Pursuant to the Voting Agreement, the Fund has agreed, among
other things, subject to certain conditions set forth in the
Voting Agreement, to vote 794,284 shares of Company Common Stock
(the "Voting Agreement Shares") (a) in favor of the approval and
adoption of the Merger Agreement and the Merger at every meeting
of the stockholders of the Company at which such matters are
considered and at every adjournment thereof, and (b) against any
other acquisition or proposed acquisition of the Company (whether
by way of merger, purchase of capital stock, purchase of assets
or otherwise). The Fund has agreed to deliver to SoftKey upon
request immediately prior to any vote contemplated by clause (a)
or (b) above a proxy substantially in the form attached to the
Voting Agreement as Annex A (the "Proxy"), which Proxy shall be
irrevocable during the term of the Voting Agreement to the extent
permitted under Minnesota law and subject to the conditions set
forth in the Voting Agreement.
In addition, the Fund has agreed that it will not, nor will
it permit any entity under its control to, deposit any of the
Voting Agreement Shares in a voting trust or subject any of such
shares to any arrangement with respect to the voting of such
shares inconsistent with the Voting Agreement.
Pursuant to the Voting Agreement, the Fund has agreed not to
sell, assign, pledge, transfer or otherwise dispose of, or grant
any proxies with respect to (except for a Proxy or a proxy which
is not inconsistent with the Voting Agreement) any of the Voting
Agreement Shares.
The Voting Agreement terminates upon the earliest to occur
of (i) the effective time of the Merger, and (ii) the date on
which the Merger Agreement is terminated in accordance with its
terms. In addition, the obligation of the Fund to vote the
Voting Agreement Shares in accordance with the terms of the
Voting Agreement and to deliver the Proxy, and the validity of a
Proxy delivered under the Voting Agreement, is conditional on the
Parent Price (as hereinafter defined) being at least $30. The
"Parent Price," as used in the Voting Agreement, refers to the
volume weighted average of the closing prices of SoftKey Common
Stock on the NNM for the twenty full trading days immediately
preceding the meeting of the stockholders of the Company (or
adjournment thereof) at which the Merger and the Merger Agreement
are considered.
The summary of the Voting Agreement contained herein is
qualified in its entirety by the text of the Voting Agreement, a
copy of which is attached as Exhibit B hereto and which is hereby
incorporated herein by this reference.
Item 5. INTEREST IN SECURITIES OF THE ISSUER
(a) As of October 30, 1995, SoftKey owned beneficially
794,284 shares of Company Common Stock, which constitute all of
the Voting Agreement Shares.

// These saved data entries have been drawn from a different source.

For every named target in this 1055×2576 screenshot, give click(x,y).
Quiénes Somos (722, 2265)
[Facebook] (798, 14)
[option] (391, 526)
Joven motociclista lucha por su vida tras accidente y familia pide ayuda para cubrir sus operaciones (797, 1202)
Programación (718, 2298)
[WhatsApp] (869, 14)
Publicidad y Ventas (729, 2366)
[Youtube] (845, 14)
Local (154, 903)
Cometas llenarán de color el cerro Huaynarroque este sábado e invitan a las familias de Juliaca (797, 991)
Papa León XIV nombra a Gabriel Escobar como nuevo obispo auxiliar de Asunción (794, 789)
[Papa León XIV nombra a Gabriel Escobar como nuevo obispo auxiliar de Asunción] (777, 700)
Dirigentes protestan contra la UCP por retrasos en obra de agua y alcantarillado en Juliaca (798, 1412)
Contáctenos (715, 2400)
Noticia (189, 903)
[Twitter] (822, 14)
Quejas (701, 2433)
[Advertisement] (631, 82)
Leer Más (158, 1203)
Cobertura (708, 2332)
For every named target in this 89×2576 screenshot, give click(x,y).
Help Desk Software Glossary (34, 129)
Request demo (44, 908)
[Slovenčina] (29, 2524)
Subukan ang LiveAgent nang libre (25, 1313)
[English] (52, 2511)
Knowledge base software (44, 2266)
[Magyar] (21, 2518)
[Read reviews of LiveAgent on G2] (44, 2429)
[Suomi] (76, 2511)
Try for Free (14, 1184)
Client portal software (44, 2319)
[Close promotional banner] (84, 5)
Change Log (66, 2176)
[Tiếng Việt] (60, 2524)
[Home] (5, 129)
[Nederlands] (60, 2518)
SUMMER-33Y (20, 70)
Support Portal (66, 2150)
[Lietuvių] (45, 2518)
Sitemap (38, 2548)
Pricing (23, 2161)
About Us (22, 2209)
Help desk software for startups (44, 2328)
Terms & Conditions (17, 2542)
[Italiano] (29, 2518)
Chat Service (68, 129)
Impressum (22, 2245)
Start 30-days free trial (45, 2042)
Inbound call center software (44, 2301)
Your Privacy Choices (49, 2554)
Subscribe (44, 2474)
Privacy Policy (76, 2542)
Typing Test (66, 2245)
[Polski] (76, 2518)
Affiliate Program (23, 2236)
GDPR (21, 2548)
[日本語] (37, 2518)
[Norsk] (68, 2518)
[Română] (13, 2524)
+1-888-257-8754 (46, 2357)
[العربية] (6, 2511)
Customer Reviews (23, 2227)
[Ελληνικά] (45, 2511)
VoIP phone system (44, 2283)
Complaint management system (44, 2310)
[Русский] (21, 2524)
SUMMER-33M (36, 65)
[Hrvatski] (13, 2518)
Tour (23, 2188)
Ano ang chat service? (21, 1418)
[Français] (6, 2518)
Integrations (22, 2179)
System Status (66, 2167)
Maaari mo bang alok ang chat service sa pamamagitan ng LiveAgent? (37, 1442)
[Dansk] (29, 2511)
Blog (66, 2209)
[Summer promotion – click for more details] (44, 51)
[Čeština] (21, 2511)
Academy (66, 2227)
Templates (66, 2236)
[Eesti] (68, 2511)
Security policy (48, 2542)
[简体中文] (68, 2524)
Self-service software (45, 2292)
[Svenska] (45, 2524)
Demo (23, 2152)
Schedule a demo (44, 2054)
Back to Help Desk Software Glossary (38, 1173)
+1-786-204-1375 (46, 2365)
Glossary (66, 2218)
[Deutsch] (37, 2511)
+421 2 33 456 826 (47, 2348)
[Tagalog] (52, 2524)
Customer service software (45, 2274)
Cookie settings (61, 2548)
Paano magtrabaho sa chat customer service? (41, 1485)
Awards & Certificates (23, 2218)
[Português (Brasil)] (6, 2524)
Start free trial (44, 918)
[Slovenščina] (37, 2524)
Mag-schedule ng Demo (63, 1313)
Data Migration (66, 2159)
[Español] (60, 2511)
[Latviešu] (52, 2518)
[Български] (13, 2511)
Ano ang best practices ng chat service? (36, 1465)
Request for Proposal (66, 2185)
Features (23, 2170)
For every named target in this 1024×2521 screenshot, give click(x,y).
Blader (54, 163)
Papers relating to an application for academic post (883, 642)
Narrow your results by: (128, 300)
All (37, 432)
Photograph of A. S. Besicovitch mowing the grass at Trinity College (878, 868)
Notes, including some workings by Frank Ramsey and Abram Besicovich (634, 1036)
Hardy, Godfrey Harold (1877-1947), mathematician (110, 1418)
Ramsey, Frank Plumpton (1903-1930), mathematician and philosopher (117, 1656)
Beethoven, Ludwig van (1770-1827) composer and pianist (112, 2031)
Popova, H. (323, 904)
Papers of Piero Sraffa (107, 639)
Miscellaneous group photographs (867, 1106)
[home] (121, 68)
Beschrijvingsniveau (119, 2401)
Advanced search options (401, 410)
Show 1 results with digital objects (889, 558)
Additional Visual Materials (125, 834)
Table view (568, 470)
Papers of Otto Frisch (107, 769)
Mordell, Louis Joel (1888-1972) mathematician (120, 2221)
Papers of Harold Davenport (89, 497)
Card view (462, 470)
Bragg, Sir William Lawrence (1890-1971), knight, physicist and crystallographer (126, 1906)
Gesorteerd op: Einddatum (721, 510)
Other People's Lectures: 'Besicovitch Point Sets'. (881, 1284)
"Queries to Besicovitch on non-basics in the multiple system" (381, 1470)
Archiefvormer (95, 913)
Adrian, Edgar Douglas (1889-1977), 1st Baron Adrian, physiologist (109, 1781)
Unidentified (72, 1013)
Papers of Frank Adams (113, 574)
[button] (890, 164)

Such shares represent approximately
9.9% of the total number of shares of Company Common Stock
outstanding as of such date. SoftKey has no beneficial interest
or rights with respect to any other shares of Company Common
Stock owned beneficially by the Fund or any other holder of
shares of Company Common Stock, and SoftKey disclaims beneficial
ownership for the purposes of Section 13(d) and 13(g) of the
Exchange Act, and for any other purpose, of any such shares.
SoftKey expressly disclaims membership in any "group," as such
term is used for the purposes of Sections 13(d) and 13(g) of
the Exchange Act, with respect to shares of Company Common Stock.
Reference is made to Item 4 above for information concerning
the Fund, which information is incorporated herein by this
reference. To SoftKey's knowledge, during the last five years
the Fund has not been (i) convicted in a criminal proceeding or
(ii) a party to a civil proceeding of a judicial or
administrative body of competent jurisdiction which resulted in a
judgment, decree or final order enjoining future violations of,
or prohibiting or mandating any activities subject to, federal or
state securities laws or finding any violation of such laws.
(b) Subject to the terms of the Voting Agreement, SoftKey
has certain rights to vote or direct the vote of the Voting
Agreement Shares. Except for SoftKey's rights to vote or direct
the vote of the Voting Agreement Shares as provided in the Voting
Agreement, SoftKey has no power to vote or direct the vote or
dispose of or direct the disposition of any shares of Company
Common Stock.
(c) SoftKey has not effected any transaction in the shares
of Company Common Stock during the past sixty days. To SoftKey's
knowledge, none of the directors or executive officers of SoftKey
set forth on Exhibit A hereto has effected any transaction in the
shares of Company Common Stock during the past sixty days.
(d) To the knowledge of SoftKey, the Fund has the right to
receive and the power to direct the receipt of dividends from,
and the proceeds from the sale of, the Voting Agreement Shares.
(e) Not applicable.
Item 6. CONTRACTS, ARRANGEMENTS, UNDERSTANDINGS OR
RELATIONSHIPS WITH RESPECT TO SECURITIES OF THE ISSUER
The information set forth in Item 4 is hereby incorporated
herein by this reference.
SoftKey will pay its financial advisor, Bear, Stearns & Co.
Inc. ("Bear Stearns"), a fee for services performed by Bear
Stearns in connection with the Merger Agreement and the Merger.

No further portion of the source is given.